A Changed Man, Longtime SF Rapper Playa P Emerged From 10 Year Prison Sentence With Goal Of Finally Recording His Solo Debut

Posted by Billyjam, July 28, 2017 11:29am | Post a Comment

Last August, after serving the final day of a ten year prison sentence on a Federal case for serious drugs and weapons charges, veteran Fillmore San Francisco rapper Playa P walked out the gates of an Arizona penitentiary. Finally he was a free man! With sixteen months shaved off his ten year sentence (for
outstandingly good behavior) the artist born Paris Moffett, who was clearly a changed man, had served 8 years and 8 months of his life behind the bars of various Federal penitentiary facilities. And he vowed that he was never going back to prison and, more importantly, the life that landed him inside.  Gone forever are those "activities on the street" as he euphemistically now refers back to his once routine lifetime of slanging drugs, dodging the po-po, and side-stepping his many street rivals as he protected his turf. It was also a life in which he saw his brother shot and killed on the street. That was back in 2002 and was among those life-altering incidents that helped snap his brain to mentally rise above and envision an alternative way of living, and making a living.

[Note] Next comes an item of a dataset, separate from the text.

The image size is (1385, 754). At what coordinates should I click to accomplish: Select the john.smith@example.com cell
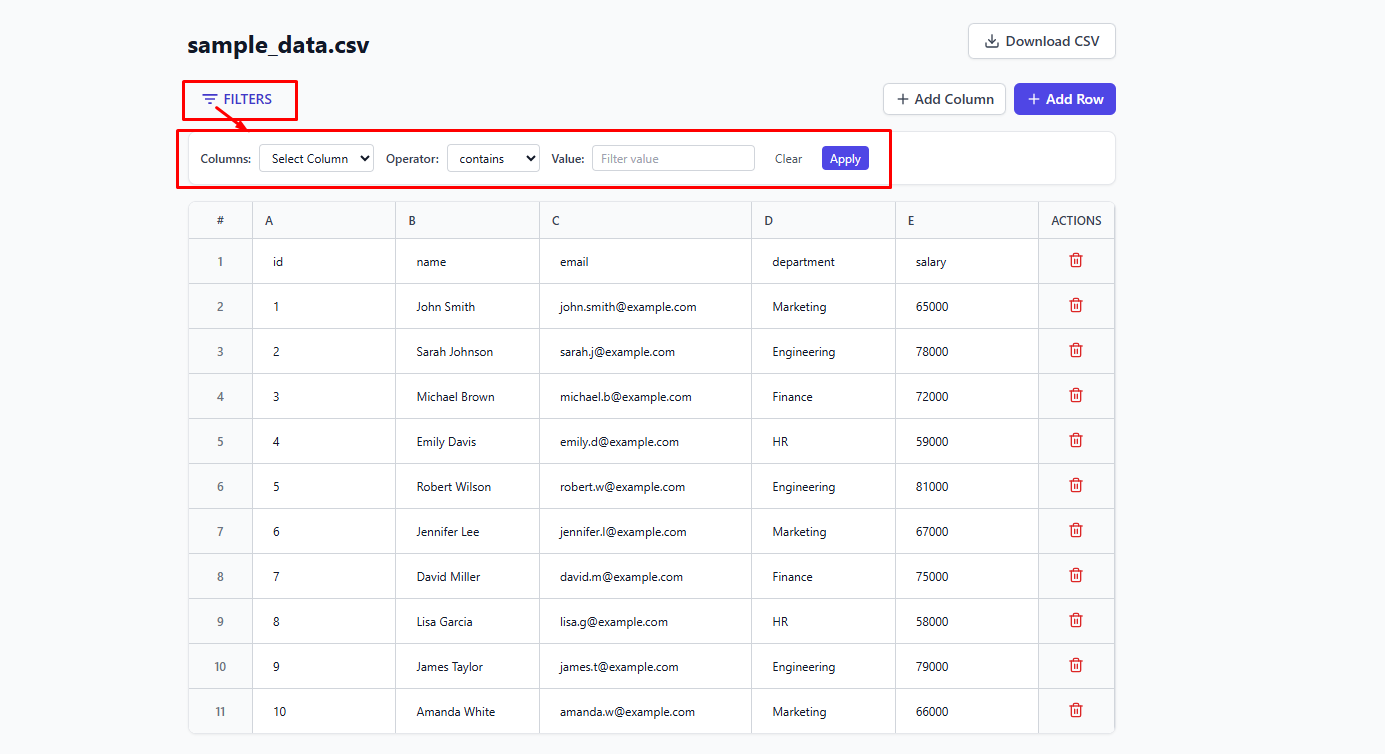[x=628, y=307]
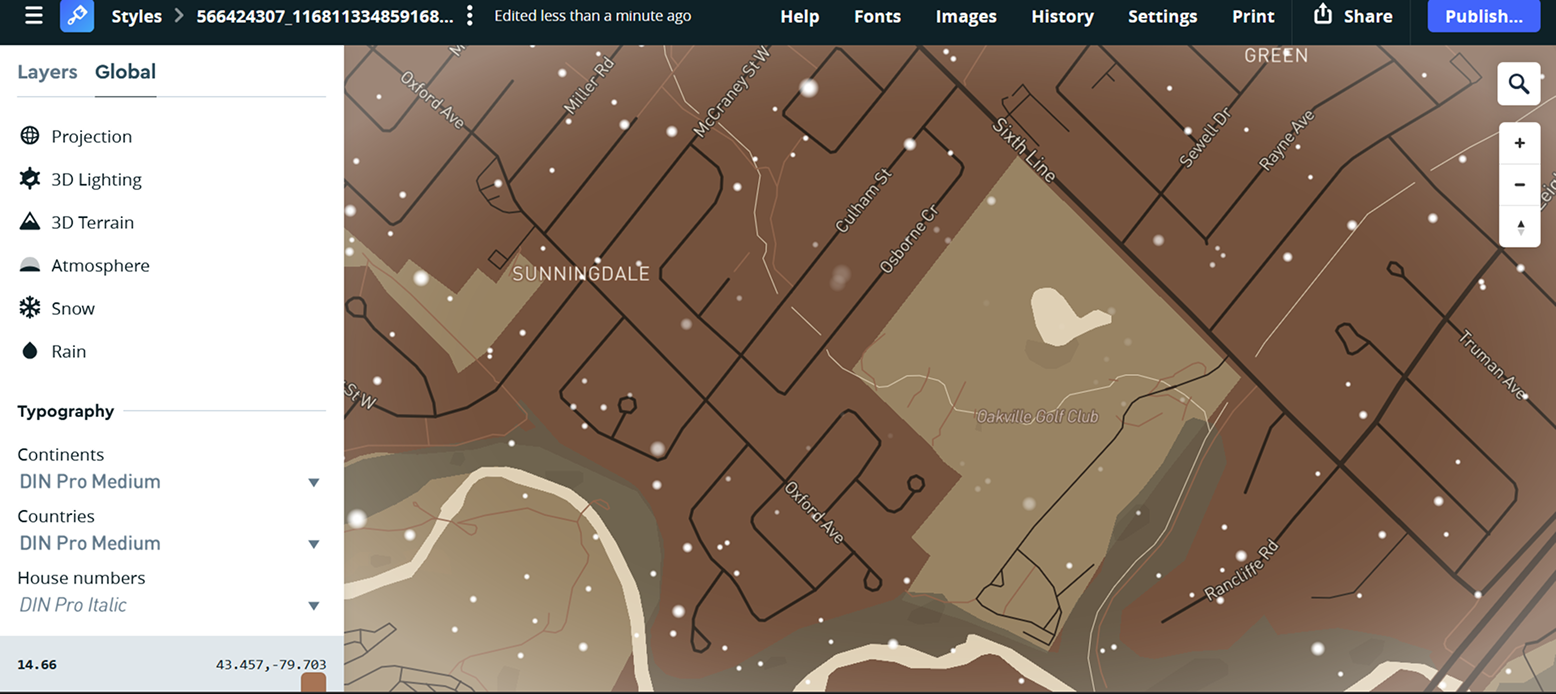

"Locked up I had a lot of time to think, to reevaluate my whole life, the meaning of family, of God, and of course music. That was the thing that kept me going," he said one sunny recent day eleven months since his release. "The very first thing I did after been released was to see my family: hug my kids, my girl, my mom and my dad. And then I made a song: "Real Recognize Game." I had to do it right away. Upon release I was in the halfway house but I recorded the song and video in the free time I had," stated Playa P of the video that appears down below. The artist credits rap and hip-hop, along with God, for "help saving my life." Busy writing and recording such other as upcoming album tracks as "Money Never Sleeping" and "Respect My Mind," he has been busy catching up and reconnecting with old rap friends and offering to do shows wherever/whenever he can. These have included such shared bills as concert dates with San Quinn (last month), J.Stalin (last week), and Mac Mall (next month - see flyer above with Mall reppin' his late great old friend Mac Dre's legacy).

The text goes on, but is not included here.